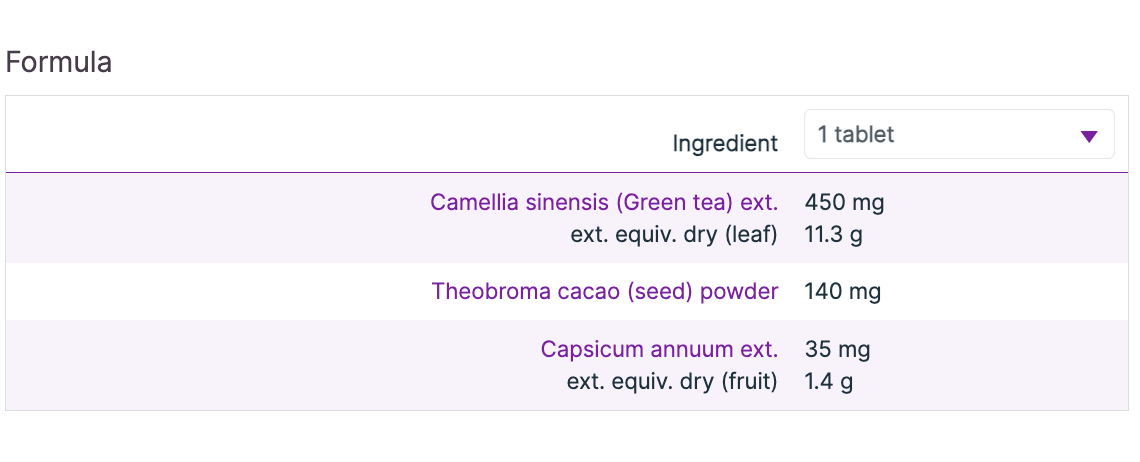The image size is (1140, 462).
Task: Open the '1 tablet' serving dropdown
Action: (x=958, y=134)
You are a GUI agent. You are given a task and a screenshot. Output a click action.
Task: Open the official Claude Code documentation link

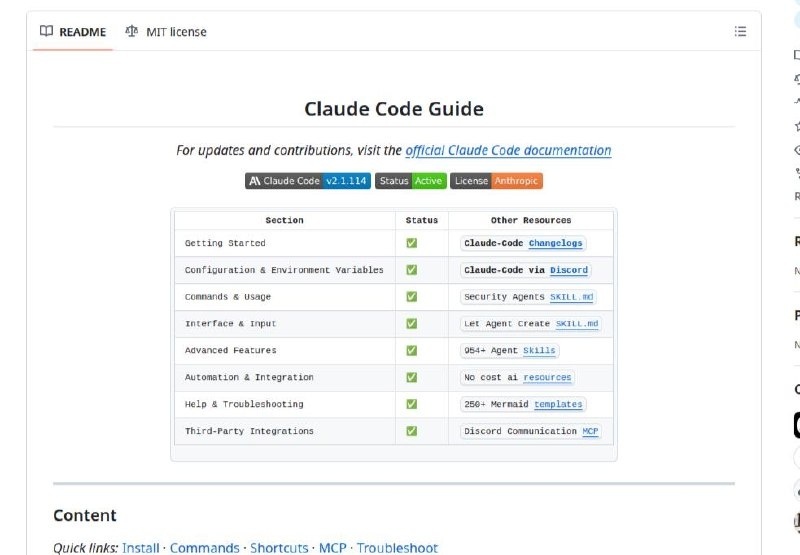(x=508, y=150)
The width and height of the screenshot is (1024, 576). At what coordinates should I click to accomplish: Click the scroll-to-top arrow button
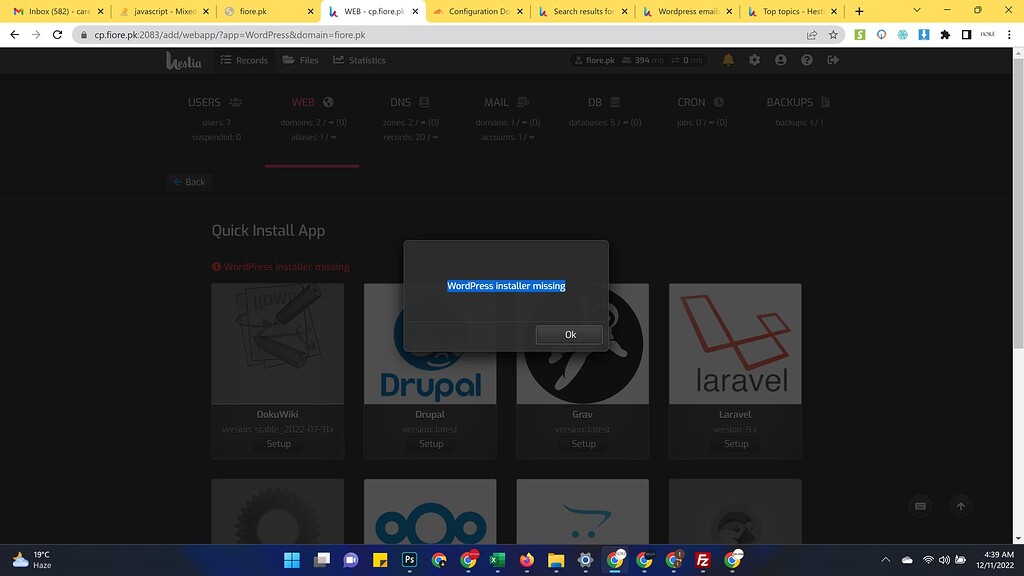pos(960,506)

▶ **REQUIREMENT**
Rewrite all of the records above with every "screenshot" replaced by "screen capture" and nothing else changed. Leave the pictures out.

▶ **COMPLETED EXERCISE**
The image size is (1140, 462).
Task: Open the '1 tablet' serving dropdown
Action: (x=958, y=134)
You are a GUI agent. You are given a task and a screen capture. Output a click action.
Task: Open the official Claude Code documentation link

(x=508, y=150)
The width and height of the screen capture is (1024, 576). At what coordinates should I click to accomplish: Click the scroll-to-top arrow button
pos(960,506)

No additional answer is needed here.